§ Your task:
Find the line that contains "188x173 pixels."; please output it and each line after it, exactly as shown, up to the end of the entries below, skipping pictures.

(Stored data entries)
§

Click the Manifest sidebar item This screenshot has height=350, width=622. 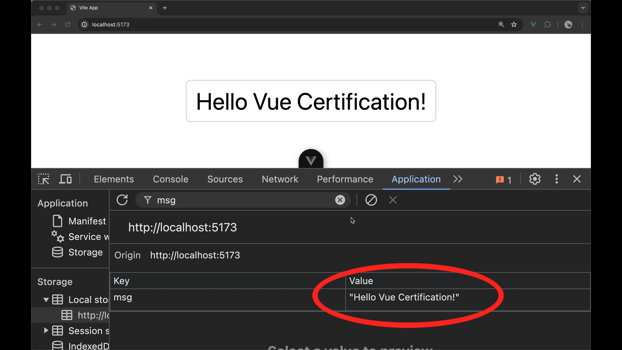tap(87, 221)
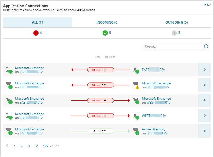This screenshot has height=157, width=214.
Task: Open the Active Directory application link
Action: pos(153,129)
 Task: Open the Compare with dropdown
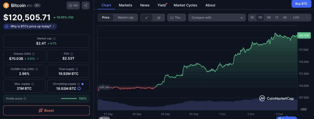click(x=217, y=18)
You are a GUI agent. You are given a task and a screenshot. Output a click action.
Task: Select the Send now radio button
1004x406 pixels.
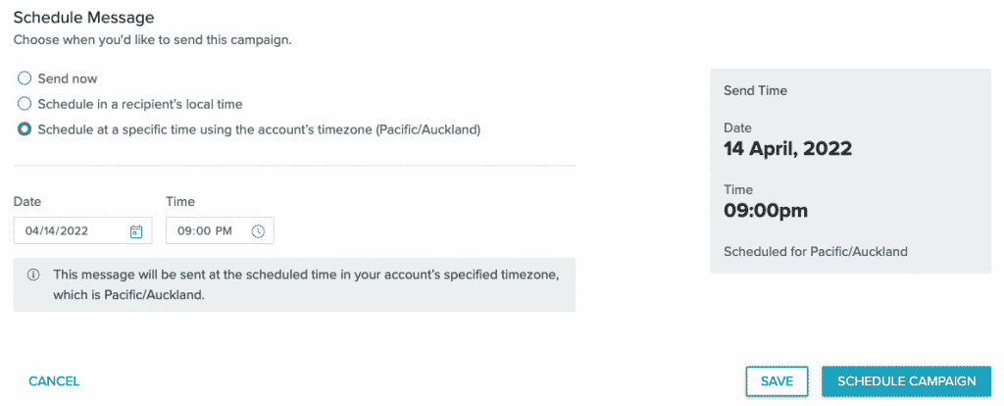click(x=25, y=78)
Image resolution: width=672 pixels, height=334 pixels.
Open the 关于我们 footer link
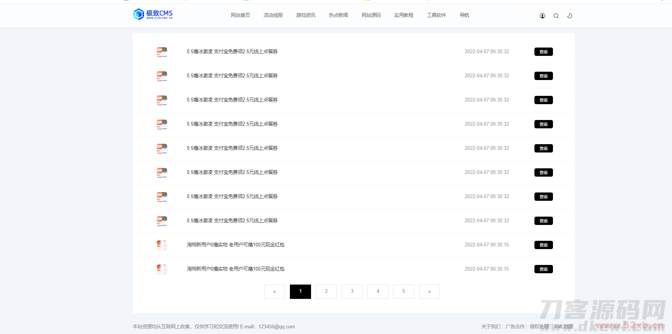pos(491,327)
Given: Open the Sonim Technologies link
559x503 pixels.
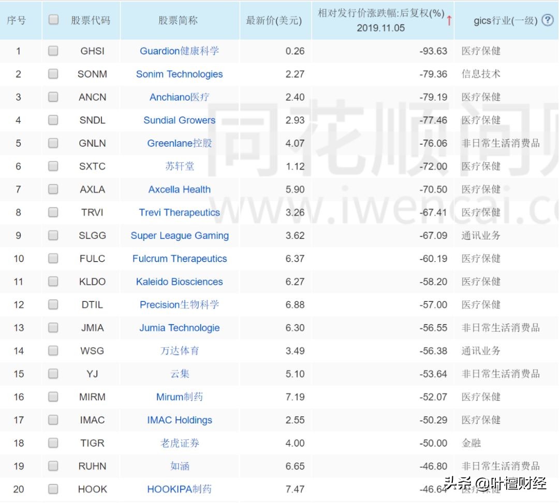Looking at the screenshot, I should click(179, 74).
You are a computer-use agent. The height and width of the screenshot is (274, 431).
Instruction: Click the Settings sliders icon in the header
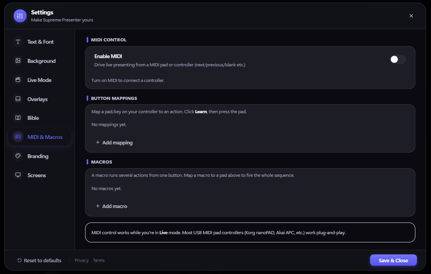20,16
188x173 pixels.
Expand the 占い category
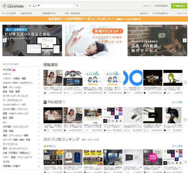point(39,122)
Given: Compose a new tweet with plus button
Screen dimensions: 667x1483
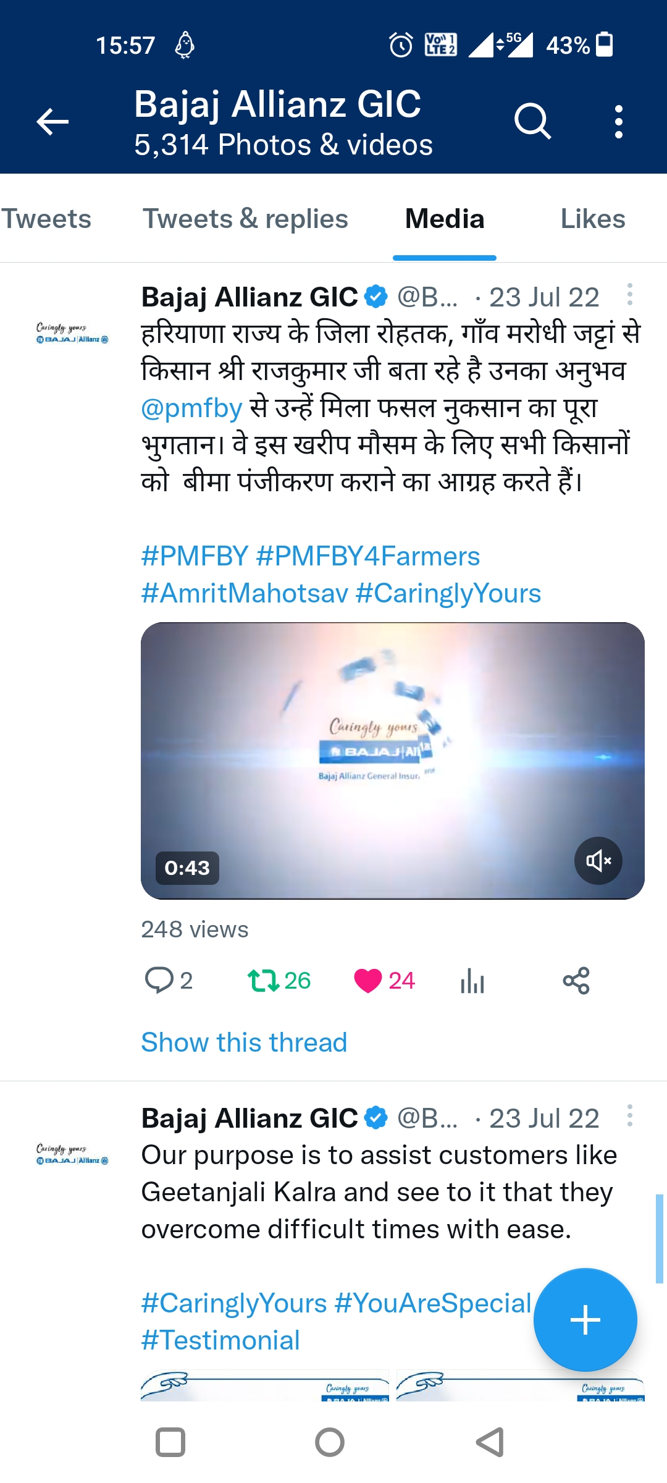Looking at the screenshot, I should pyautogui.click(x=585, y=1320).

§

§ Exercise solution:
188x173 pixels.
Expand the 占い category
point(39,122)
Given: Compose a new tweet with plus button
Screen dimensions: 667x1483
Looking at the screenshot, I should pyautogui.click(x=585, y=1320).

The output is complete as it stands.